2020.06.01
年始から、新型コロナウイルス感染症の流行が進み、不要不急の外出を自粛するよう求める緊急事態宣言が発令されるなど、今も厳戒態勢が続いております。発生源とされる中国や、都市封鎖を続けた欧州諸国、米国などで感染爆発が起きた中、日本では、政府の打ち出す施策が一部で不興を買っている面もあったようですが、諸外国に比べて死亡者数が一定程度に抑えられている状況です。それには複数の要因が絡まっている模様で、これから先に検証されていくでしょうが、そのひとつに、CTなどの画像診断機器があまねく配置(過剰配置?)されているという指摘もあります。
●国内では過剰配置と問題視も「医療費増にはつながらず」
CTをはじめとする画像診断機器は、医療保険制度の中で、過剰配置されていると問題視されることがままありました。とくに2020年度の診療報酬改定議論を振り返ると、財務省が、画像診断機器が過剰配置されていると指摘したことを受け、「高額医療機器の共同利用の推進」をテーマに検討を進めましたが、CTなどの適正配置は見送られました。
財務省などの指摘に対し、医療機器業界は、配置数が多いことで懸念される医療費への影響について、撮影回数は微増傾向を示すも、診療報酬点数が低めに抑えられていると論陣を張り、2017年までの過去5年間の撮影回数増加率は毎年2.3%で安定しており、「医療費増につながっていない」と理解を求めました。医療機関サイドは、「小児の頭部外傷」など、身近な医療機関で画像診断を受けられる「患者の安全・安心の医療が実現している」と訴えたほか、諸外国と比べて、“がんなどが早期発見につながっている可能性”にも触れ、現状維持で着地しました。こうしたやり取りは、過去に何度か繰り返されています。
●4団体 CTによるスクリーニング検査は否定も一定の役割は否定せず
それが新型コロナ禍で、「過剰配置」とやり玉に挙げられていたCTの存在意義が見直されています。
国内では、諸外国と比べてPCR検査の実施件数が少なく、さらに陽性判定率も高くない中、日本放射線科専門医会・医会、日本医学放射線学会、日本環境感染学会、日本感染症学会がまとめた、「新型コロナウイルス感染症に対する胸部 CT 検査の指針(Ver.1.0)」では、「スクリーニングとしての CT 検査は推奨できない」とする一方、「臨床症状、地域の感染状況を鑑み、新型コロナウイルス感染症が強く疑われ、PCR 検査で確定できない場合であって、疾患の進行するリスクが高いと判断される場合」などでの使用を視野に入れています。基礎疾患を持つ疑い患者などに用いることで、治療の優先順位付けなどに一役買っているようです。
●確定診断はPCR CTは重症化や蔓延防止に一役
新型コロナウイルス感染症は、かなり多くの無症状者が存在するほか、基礎疾患を持っていると急激に症状が悪化するといわれており、まだまだ未解明な部分が多いです。新型コロナウイルス感染の特徴である「すりガラス状の所見」などがない場合もあるので、初期の肺炎などの異常所見を見つけられるCTの果たす役割は一定程度あり、身近な医療機関に配置されているメリットも無視できないでしょう。
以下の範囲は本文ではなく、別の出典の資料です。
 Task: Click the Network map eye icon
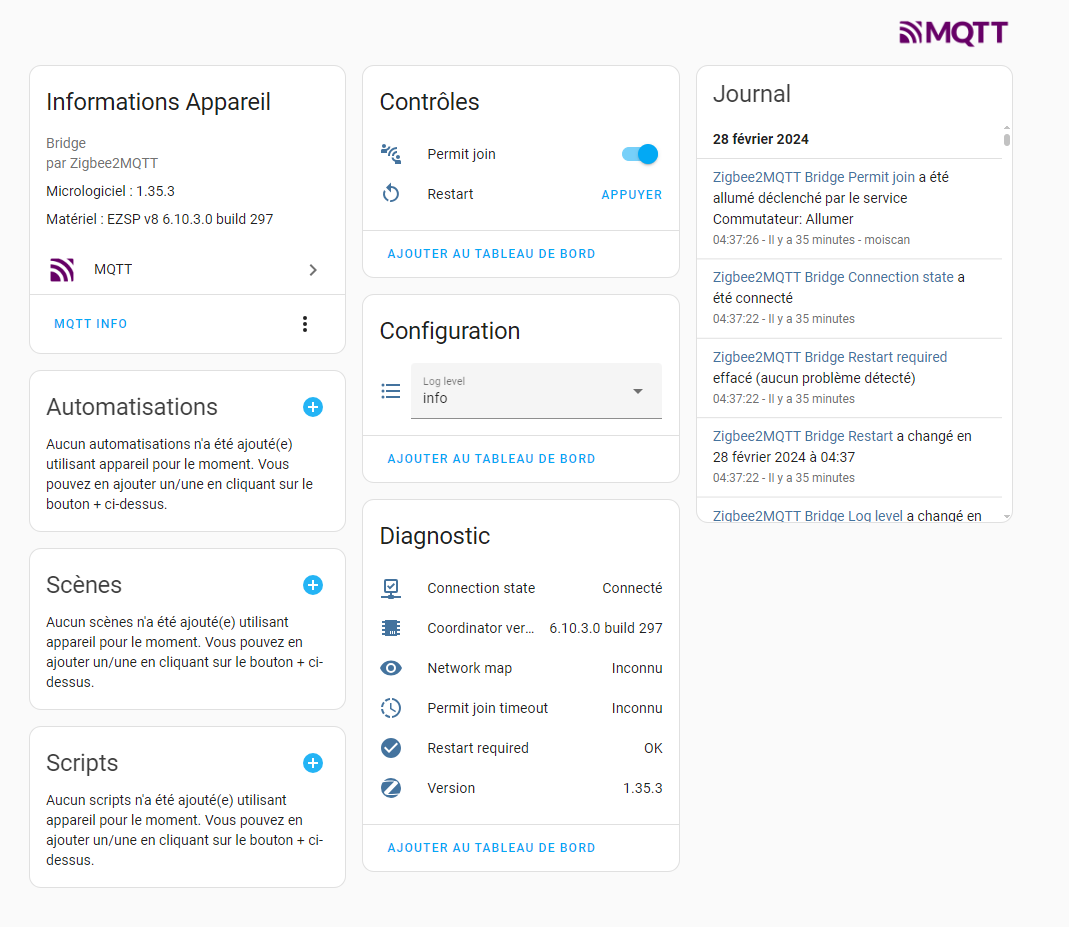(x=391, y=668)
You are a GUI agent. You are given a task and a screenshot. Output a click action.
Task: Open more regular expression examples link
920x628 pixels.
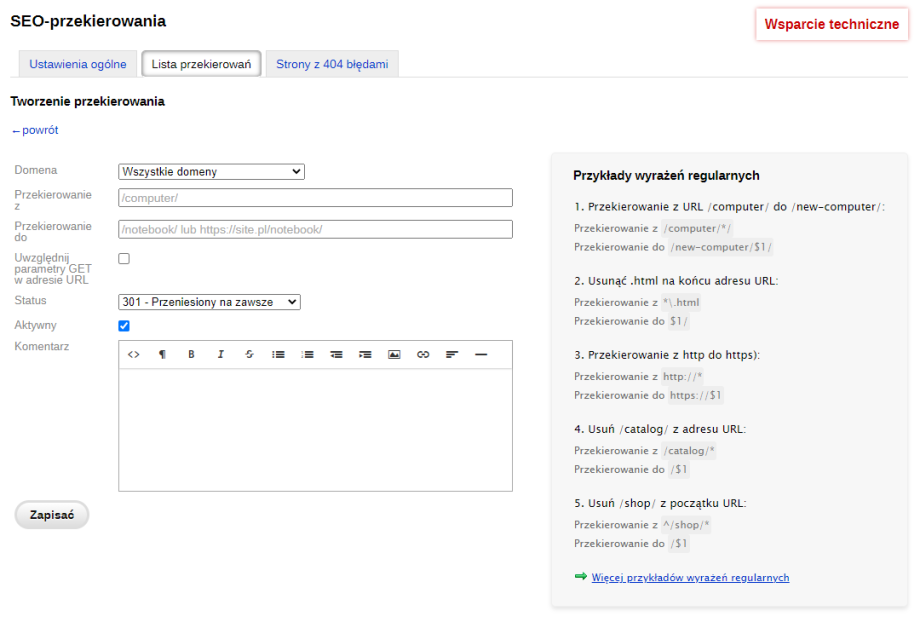[690, 578]
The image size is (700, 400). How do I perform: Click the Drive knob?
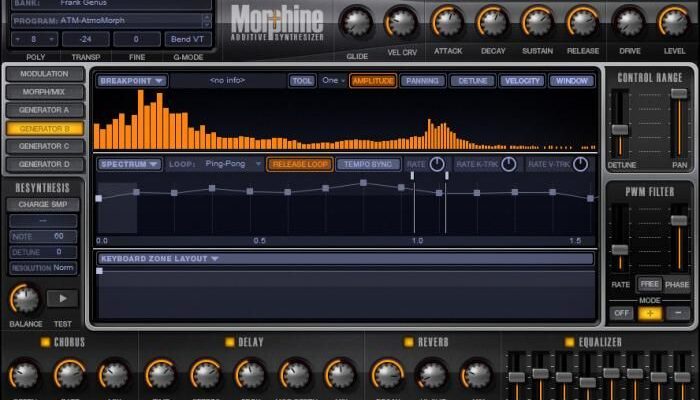629,21
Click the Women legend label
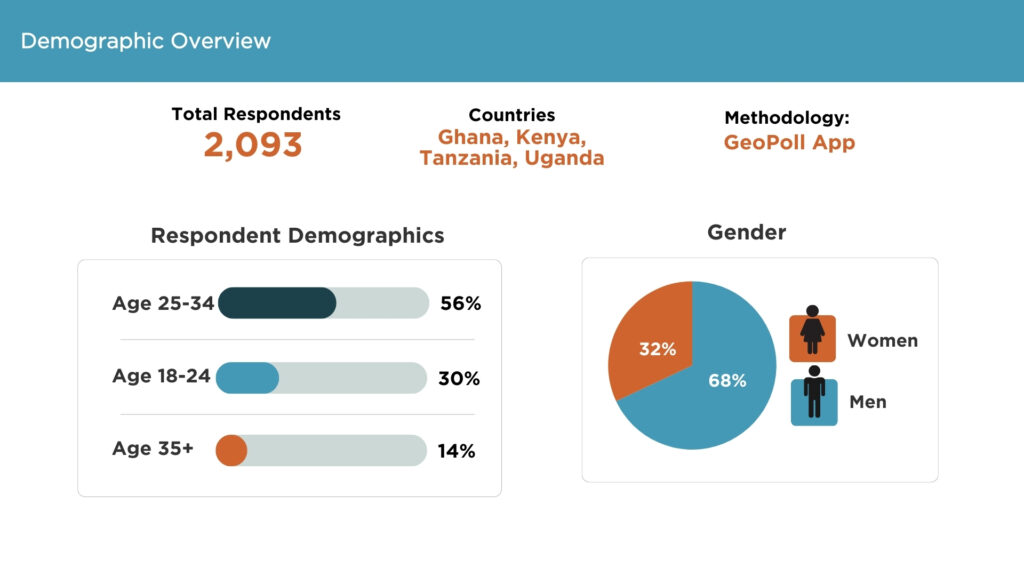 [x=882, y=340]
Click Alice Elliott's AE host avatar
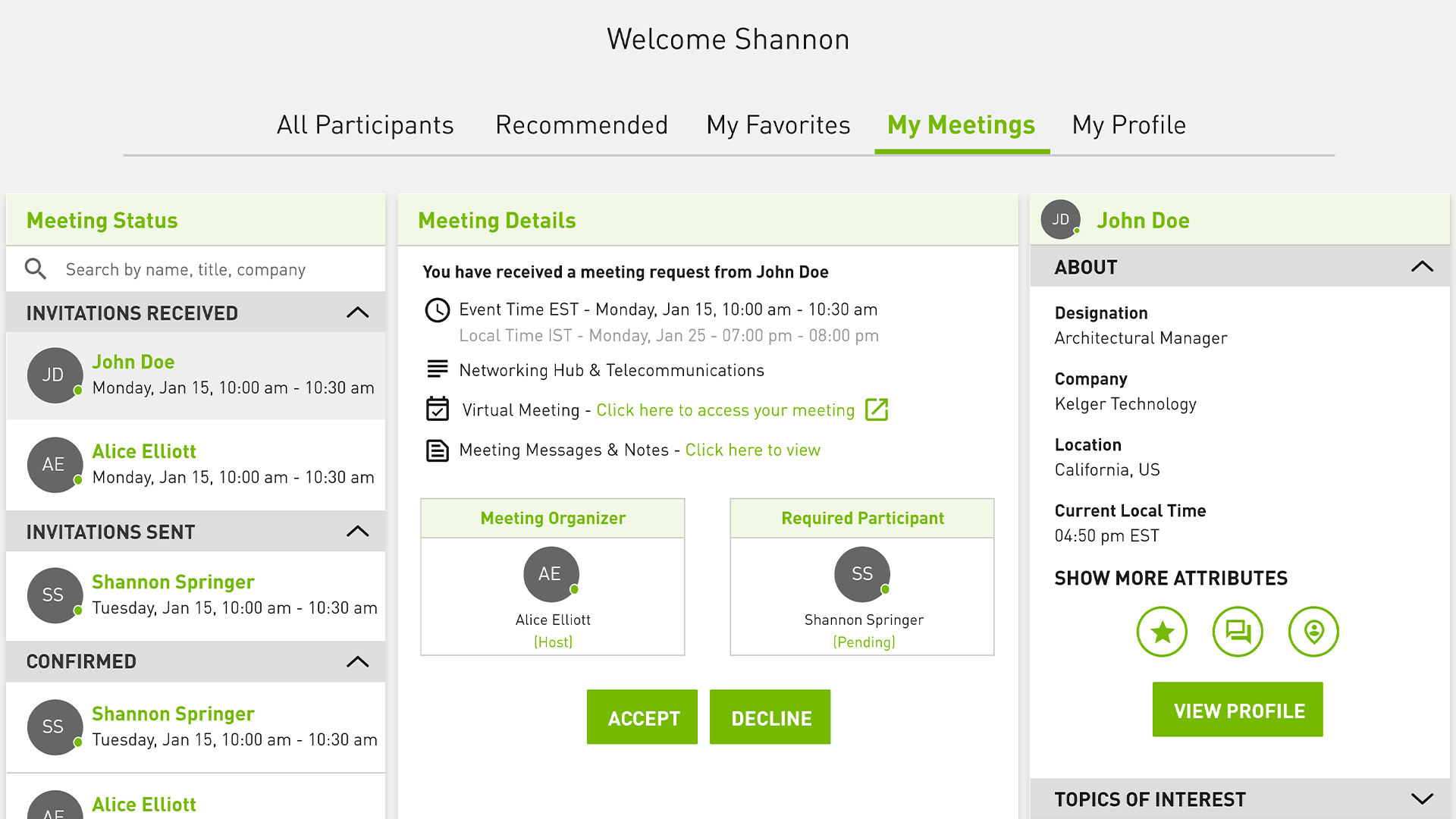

少子高齢化の進展で、医療保険財源は厳しさを増しているので、政府が医療費を節約しようとする流れは止まらないでしょう。そうした中で、配置数(供給)が過剰な撮影回数増(不要不急の需要)につながるということがないようチェックすることが前提になりますが、CTの配置が、安全・安心の医療につながるという側面も含め、バランスの取れた議論をしていく必要があるのでしょう。